Independent material and databases

The European Court of Justice (ECJ) ruled on the meaning of ‘independent materials’ of a database in the context of a topographic map for the purposes of Article 1(2) of the Database Directive (96/9/EC). In Freistaat Bayern v Verlag Esterbauer GmbH C 490/14, the Land of Bavaria published topographic maps covering the Federal state of Bavaria whilst Verlag Esterbauer was an Austrian publisher publishing tour books and maps for cyclists. Land of Bavaria claimed unauthorised scanning of its topographic maps and the subsequent extraction and reuse of geographical information by Verlag Esterbauer for the creation of its own specialised maps.

The Court was asked to clarify whether geographical data extracted from a topographic map for a third party to produce and market another map retains  sufficient informative value after extraction so as to be held to be ‘independent materials’ of a database within the meaning of Article 1(2) which provides that a database is ‘a collection of independent works, data or other materials arranged in a systematic or methodical way and individually accessible by electronic or other means’.

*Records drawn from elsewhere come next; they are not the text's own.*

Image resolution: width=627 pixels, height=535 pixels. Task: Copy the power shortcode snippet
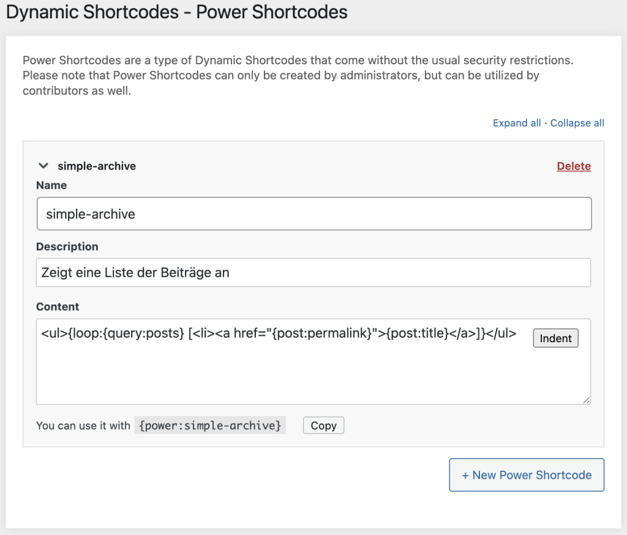point(323,425)
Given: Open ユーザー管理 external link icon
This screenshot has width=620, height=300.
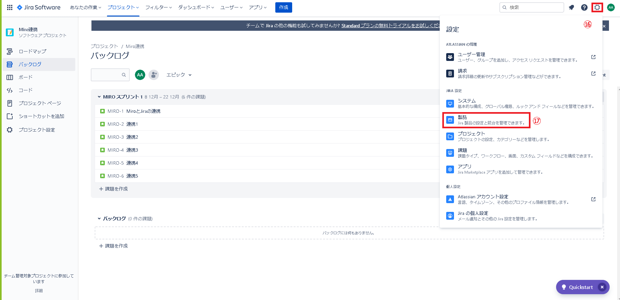Looking at the screenshot, I should [593, 57].
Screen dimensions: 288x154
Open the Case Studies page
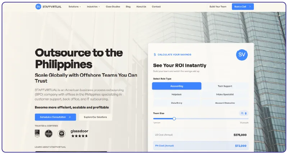pyautogui.click(x=113, y=6)
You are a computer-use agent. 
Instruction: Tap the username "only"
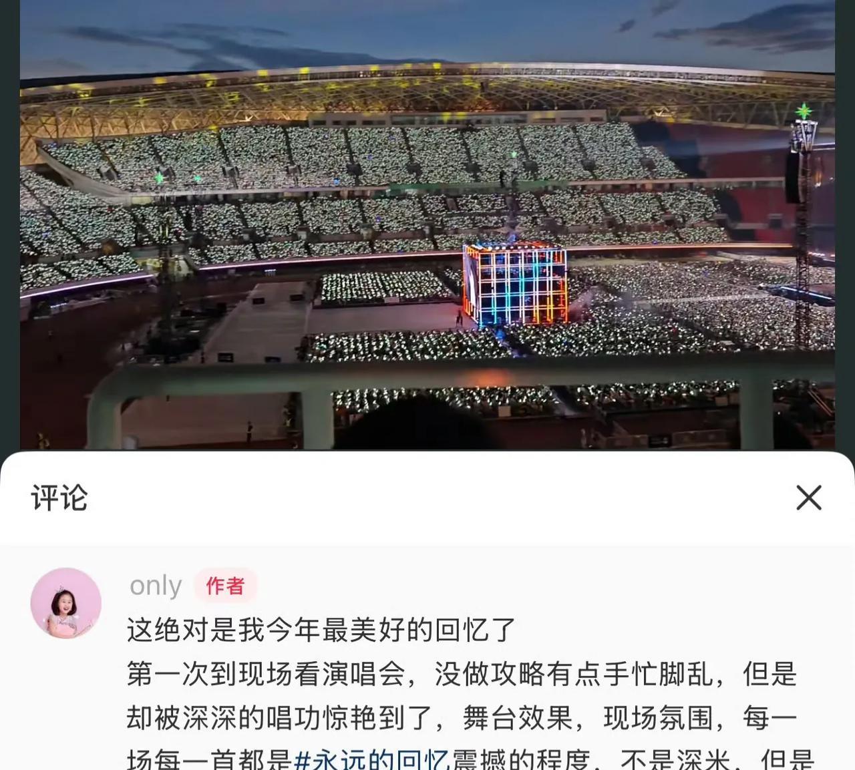tap(156, 586)
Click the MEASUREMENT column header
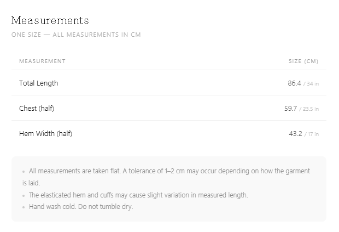This screenshot has height=232, width=339. [x=43, y=61]
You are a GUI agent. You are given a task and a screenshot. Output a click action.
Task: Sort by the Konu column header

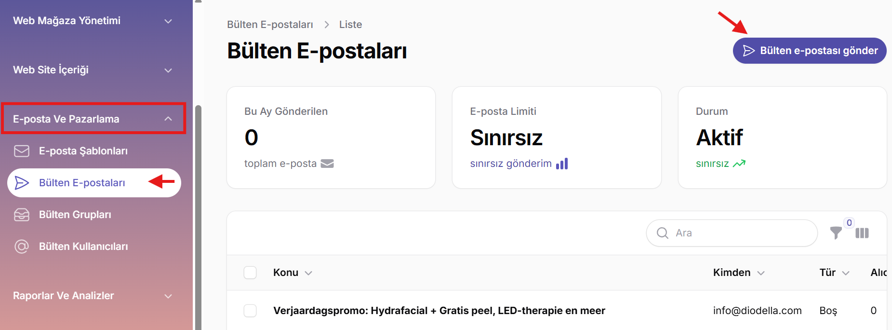click(286, 273)
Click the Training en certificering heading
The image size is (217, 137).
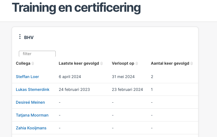pyautogui.click(x=76, y=8)
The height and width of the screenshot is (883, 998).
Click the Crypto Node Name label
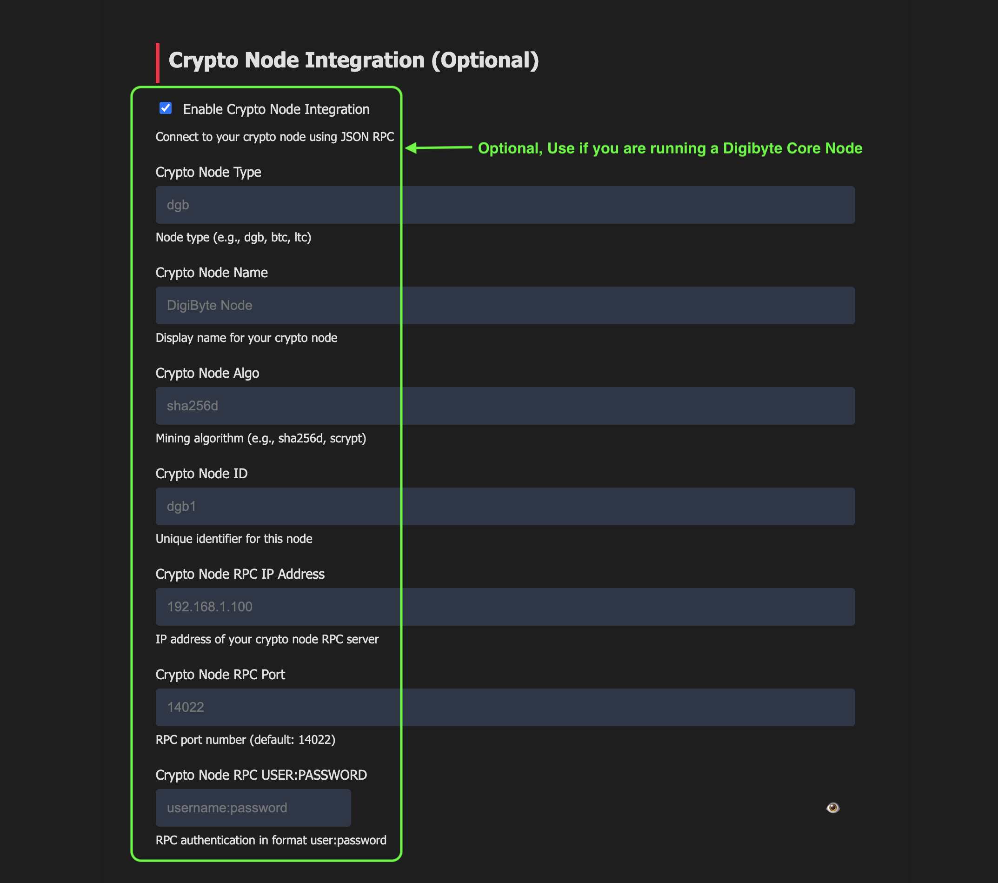point(212,273)
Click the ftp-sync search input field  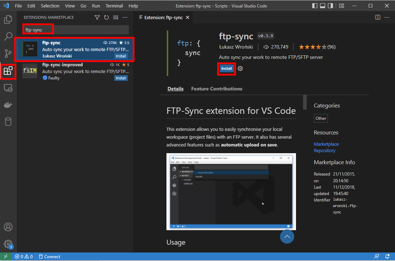click(x=75, y=30)
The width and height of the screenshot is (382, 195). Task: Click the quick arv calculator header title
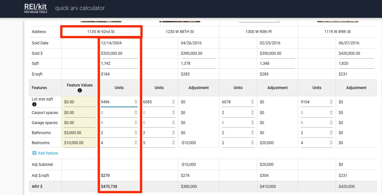[80, 8]
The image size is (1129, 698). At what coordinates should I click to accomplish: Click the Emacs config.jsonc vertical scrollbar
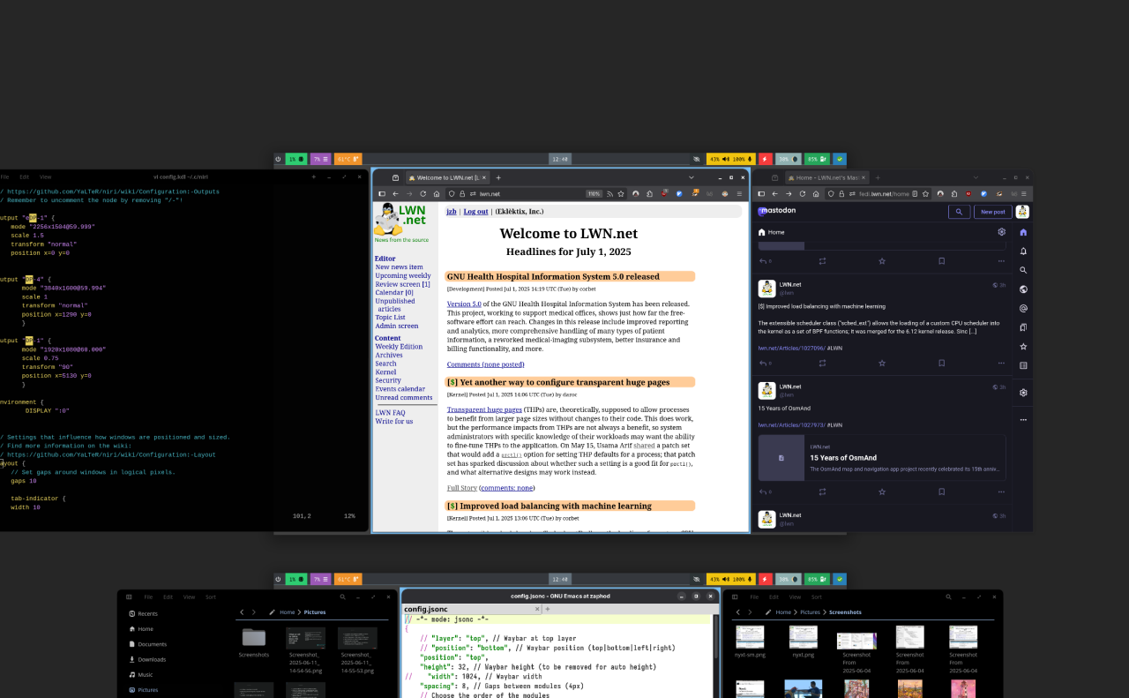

Simply put, the question was whether a topographic map is a database for the purposes of the Directive and the answer handed down by the ECJ was yes. The ECJ held that the term ‘database’ should be given a wide scope, that the concept of ‘database’ is specifically defined in terms of its function and that the classification as a ‘database’ within the meaning of Article 1(2) is dependent on the existence of a collection of ‘independent materials’ which are separable from one another without their informative, literary, artistic, musical or other value being affected. The informative value of material from a collection is not affected if it has autonomous informative value after being extracted from the collection concerned.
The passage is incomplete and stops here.